摘要
多囊肾疾病(polycystic kidney disease, PKD)是一组常见的以双肾形成多个进行性增大囊肿为主要特征的单基因遗传病。根据遗传特征不同,可以分为常染色体显性多囊肾(Autosomal dominant polycystic kidney disease, ADPKD)和常染色体隐性多囊肾(Autosomal recessive polycystic kidney disease, ARPKD)。ADPKD主要由PKD1和PKD2两个基因突变引起,基因产物分别为Polycystin-1 (PC1)和Polycystin-2 (PC2); ARPKD则由PKHD1基因突变引起,基因产物为Fibrocystin/Polyductin (FPO)。PKD1、PKD2和PKHD1的小鼠同源基因PMd1、Pkd2和Pkhd1都已被克隆,两者之间具有高度的保守性,这些基因的突变也能导致小鼠多囊肾。
本研究首先建立了一个新型的Pkhd1基因敲除小鼠模型,该模型能很好的模拟人类ARPKD。结合实验室前期已经建立的Pkd2基因敲除小鼠,发现Pkhd1和Pkd2的双突变小鼠比单个基因突变表现出更为严重的症状,提示ARPKD和ADPKD这两类具有不同遗传特征的疾病可能具有分子水平的相互关系。进一步研究发现,FPC和PC2在体内能形成一个分子复合体,这一复合体的形成是通过FPC的胞内羧基末端和PC2胞内氨基末端直接相互作用实现的。FPC的缺失能引起PC2蛋白表达的下降,并能显著降低PC2的离子通道活性,然而PC2的缺失并不影响FPC的表达。这一研究表明,FPC和PC2在体内形成一个分子复合物,并于同一分子通路参与肾内管道结构的形成。
除了PKD1, PKD2和PKHD1,目前已在人和其他动物体内克隆了至少20个多囊肾相关基因。Bicc1,果蝇双尾C (Bic-C)基因的同源基因,是一个小鼠多囊肾致病基因。Bpk (BALB/c polycystic kidneys)和Jcpk (Juvenile congenital polycystic kidney),这两个分别通过自发突变和人工诱变产生的多囊肾动物模型,都由该基因突变引起。Biccl普遍存在于从线虫到人类的各个物种,并且其序列高度保守。在果蝇等低等动物的研究发现,Bic-C是一个具有RNA结合活性的转录后基因表达调控因子。尽管Biccl的多囊肾动物模型为其体内功能研究提供了一些线索,然而Biccl的细胞生物学功能还完全未知。本研究通过建立IMCD细胞的稳定干涉细胞株,发现Biccl为IMCD细胞在三维培养条件下形成管状分支结构所必须,抑制Biccl的表达导致以E-cadherin为基础的细胞连接异常以及纤毛发生障碍,同时细胞的增殖、凋亡和细胞骨架也出现异常。这一研究初步揭示了Biccl的细胞生物学功能,为进一步探寻该基因在体内的功能及多囊肾的发病机制奠定了基础。

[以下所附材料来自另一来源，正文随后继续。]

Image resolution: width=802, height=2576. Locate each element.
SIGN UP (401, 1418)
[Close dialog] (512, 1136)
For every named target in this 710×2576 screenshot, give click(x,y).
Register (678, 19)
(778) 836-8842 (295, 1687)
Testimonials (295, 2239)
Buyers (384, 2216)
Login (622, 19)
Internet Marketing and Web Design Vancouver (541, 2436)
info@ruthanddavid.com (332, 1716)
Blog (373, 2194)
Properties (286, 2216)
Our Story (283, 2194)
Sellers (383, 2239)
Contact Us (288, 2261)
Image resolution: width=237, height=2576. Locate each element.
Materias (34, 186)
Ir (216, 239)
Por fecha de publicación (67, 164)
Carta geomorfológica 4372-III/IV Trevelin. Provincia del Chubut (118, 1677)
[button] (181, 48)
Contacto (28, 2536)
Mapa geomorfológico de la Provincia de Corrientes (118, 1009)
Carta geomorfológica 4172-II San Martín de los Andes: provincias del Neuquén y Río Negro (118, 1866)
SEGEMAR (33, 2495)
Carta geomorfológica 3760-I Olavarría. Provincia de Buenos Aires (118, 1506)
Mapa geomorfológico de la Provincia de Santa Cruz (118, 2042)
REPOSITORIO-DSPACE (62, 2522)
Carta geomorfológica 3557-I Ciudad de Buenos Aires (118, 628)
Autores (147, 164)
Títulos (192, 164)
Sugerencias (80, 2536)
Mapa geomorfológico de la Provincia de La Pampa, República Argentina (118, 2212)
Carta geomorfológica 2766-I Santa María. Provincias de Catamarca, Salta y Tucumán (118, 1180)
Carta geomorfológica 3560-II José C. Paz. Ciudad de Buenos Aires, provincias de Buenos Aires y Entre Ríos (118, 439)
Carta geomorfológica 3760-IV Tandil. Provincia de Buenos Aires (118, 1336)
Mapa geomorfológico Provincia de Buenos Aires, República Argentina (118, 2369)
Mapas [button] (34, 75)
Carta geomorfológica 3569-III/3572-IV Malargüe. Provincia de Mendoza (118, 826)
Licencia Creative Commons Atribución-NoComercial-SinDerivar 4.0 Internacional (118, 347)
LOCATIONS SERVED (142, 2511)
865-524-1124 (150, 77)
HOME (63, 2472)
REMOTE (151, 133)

Polycystic kidney disease (PKD) is a group of monogenic disorders that result in renal cyst development. Based on different patterns of inheritance, there are two kinds of PKD, Autosomal dominant PKD(ADPKD) and autosomal recessive PKD(ARPKD). Approximately 85% of ADPKD patients have mutations in the PKD1 gene, which encodes polycystin-1 (PC-1). About 15% of ADPKD cases have mutations in the PKD2 gene, which encodes polycystin-2 (PC-2). Fibrocystin or polyductin(FPC), the poduct of PKHD1 gene, is the only identified ARPKD disease gene. Pkdl, Pkd2 and Pkhdl is the mouse homolog of PKD1, PKD2 and PKHD1 respectively, whose mutation also cause mouse polycystic kidney disease.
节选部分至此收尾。